Case No.: 18CV325990
This is an action primarily alleging fraudulent inducement of contract and breach of contract, specifically a software licensing agreement (“SLA”). Plaintiff Ultrra LLC (“Plaintiff”) describes itself as a “multi-level marketing or ‘direct sales’ organization. . . . Ultrra recruits and supports a network of preferred customers, distributors, sales persons and small business owners (‘Distributors’) with a first class support system, including their own personalized web-site, business tools & training 24/7, social media resources, mobile business access and a branded product-line, expert training resources and pro marketing materials to build their business.” (Complaint at para. 3.) Defendants are alleged to be providers of software for companies like Plaintiff.
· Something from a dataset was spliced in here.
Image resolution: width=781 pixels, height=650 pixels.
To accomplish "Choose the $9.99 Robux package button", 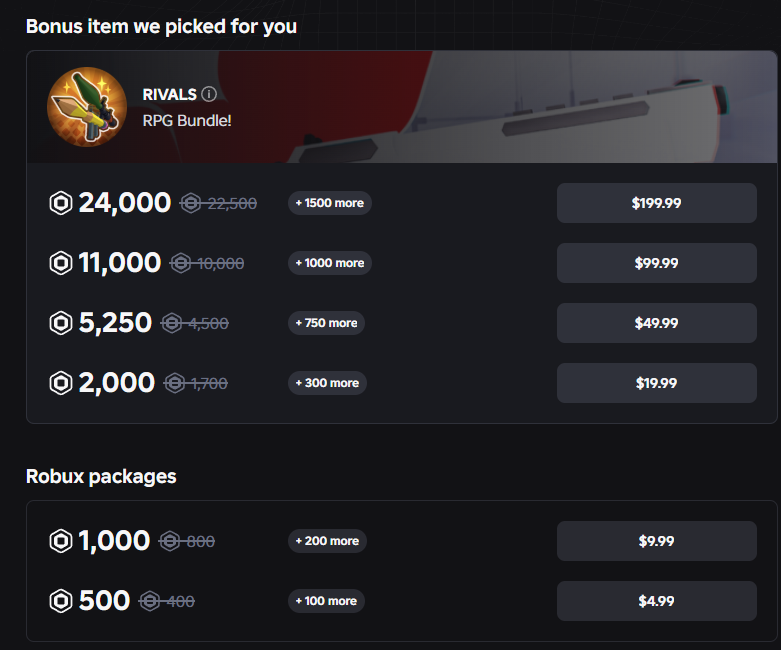I will (x=656, y=541).
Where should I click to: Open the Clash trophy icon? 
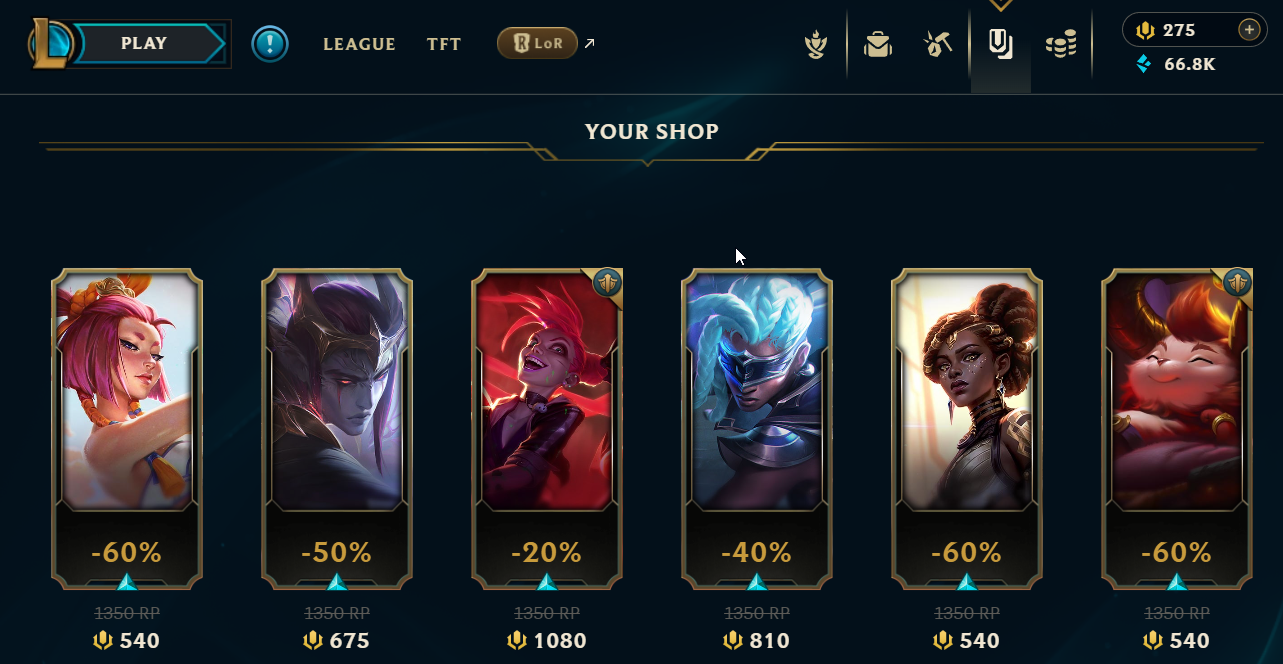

The Complaint alleges that Defendants had been pursuing Plaintiff’s business for some time but that it “was unwilling to contract with AboveGEM in 2014-2016 because it had understood that the software was new, unstable and unfinished. . . . [I]n November of 2016, Defendants gave Plaintiff marketing materials of their new and enhanced software system, which they stated was finished [ ] stable and robust. . . . Defendants represented that this new version’s significantly higher cost was because it had substantially more ‘robust’ features and functions, which they said was ‘scalable.’ They also promised to include 30 hours of development time for enhancement of the system per month, which they not only later failed to do, they never intended to provide.” (Complaint at para. 12.)
The Complaint alleges that based on Defendants’ allegedly false express and implied representations about the software, Plaintiff entered into the written SLA with Defendants “on or about November 21, 2016.” (Complaint at para. 11.) The Complaint further alleges that in December 2016 Plaintiff provided Defendants with its requirements in a written document and that Defendants “represented that they would meet these requirements. In the first weekend of January 2017, Defendants represented to Plaintiff that the software with the customizations and enhancements requested were ready, and requested that Plaintiff begin paying them the $2,500 monthly hosting fee. Defendants had already represented that the Software would be fully functioning and ready by January 1, 2017. The software was not fully functioning on that date nor ever completely nor in a commercially reasonable fashion.” (Complaint at para. 15-16.) The Complaint goes to allege that the software failed to perform in a variety of ways, including (para. 19) that “sales commissions were consistently calculated incorrectly, and this was reported initially on January 17, 2017.” Throughout 2017 the software allegedly failed to perform as promised and Plaintiff eventually stopped paying the $2,500 monthly fee for use of the software in protest. (See Complaint at para. 23.)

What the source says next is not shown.